No despacho que instaurou o inquérito, o MPF afirma que vai avaliar se a União deixou de aplicar as regras da lei que regulamenta as apostas de quota fixa. Além disso, o órgão pretende identificar quais medidas foram adotadas para limitar o alcance das propagandas e impedir que elas cheguem a menores de idade e outros públicos vulneráveis.
A investigação do MPF ocorre após a Secretaria Nacional do Consumidor abrir procedimento para apurar ações publicitárias exibidas pela CazéTV durante a Copa do Mundo.
Entre os casos analisados estão ofertas de “odds turbinadas”, promoções de “segunda chance” e uma transmissão em que o narrador Galvão Bueno convidou o público a apostar enquanto um QR Code direcionava os espectadores para a plataforma Betnacional.

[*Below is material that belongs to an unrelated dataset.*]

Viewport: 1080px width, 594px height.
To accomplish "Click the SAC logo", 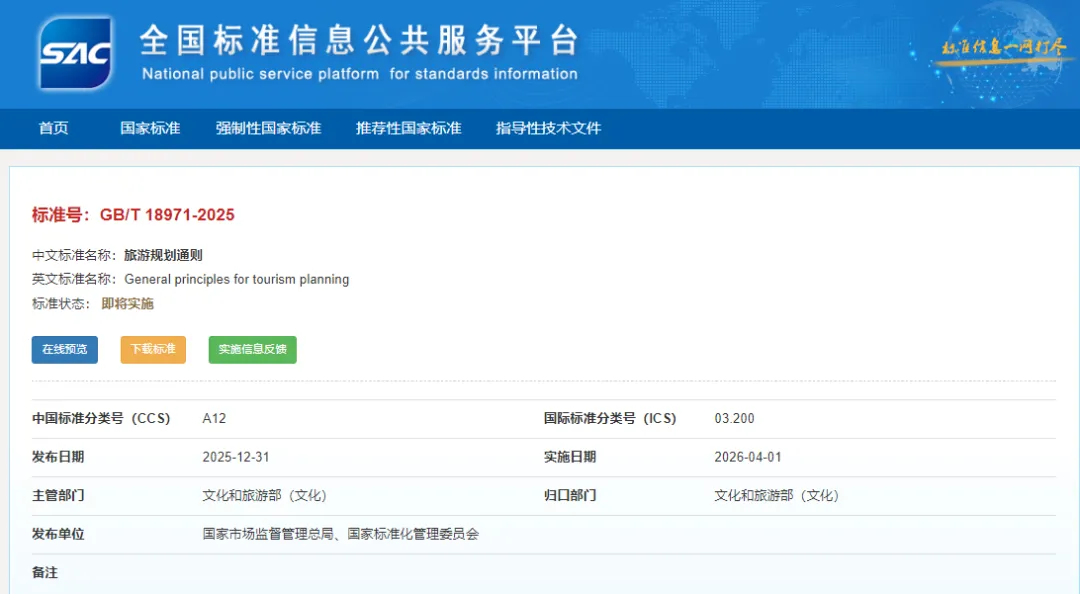I will (73, 52).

O Conselho Nacional de Autorregulamentação Publicitária (Conar) determinou, em caráter liminar, a suspensão das propagandas em formato de testemunhal das casas KTO, Betnacional e Bet365 nas transmissões da CazéTV. A decisão vale até o julgamento do caso pelo Conselho de Ética da entidade.
Em resposta, a CazéTV informou que revisou seu modelo de publicidade para plataformas de apostas. O canal afirmou que adotará um formato mais tradicional e conservador. Inclusive, declarou que trabalha apenas com empresas autorizadas pelo Ministério da Fazenda e que segue a legislação e as normas do Conar.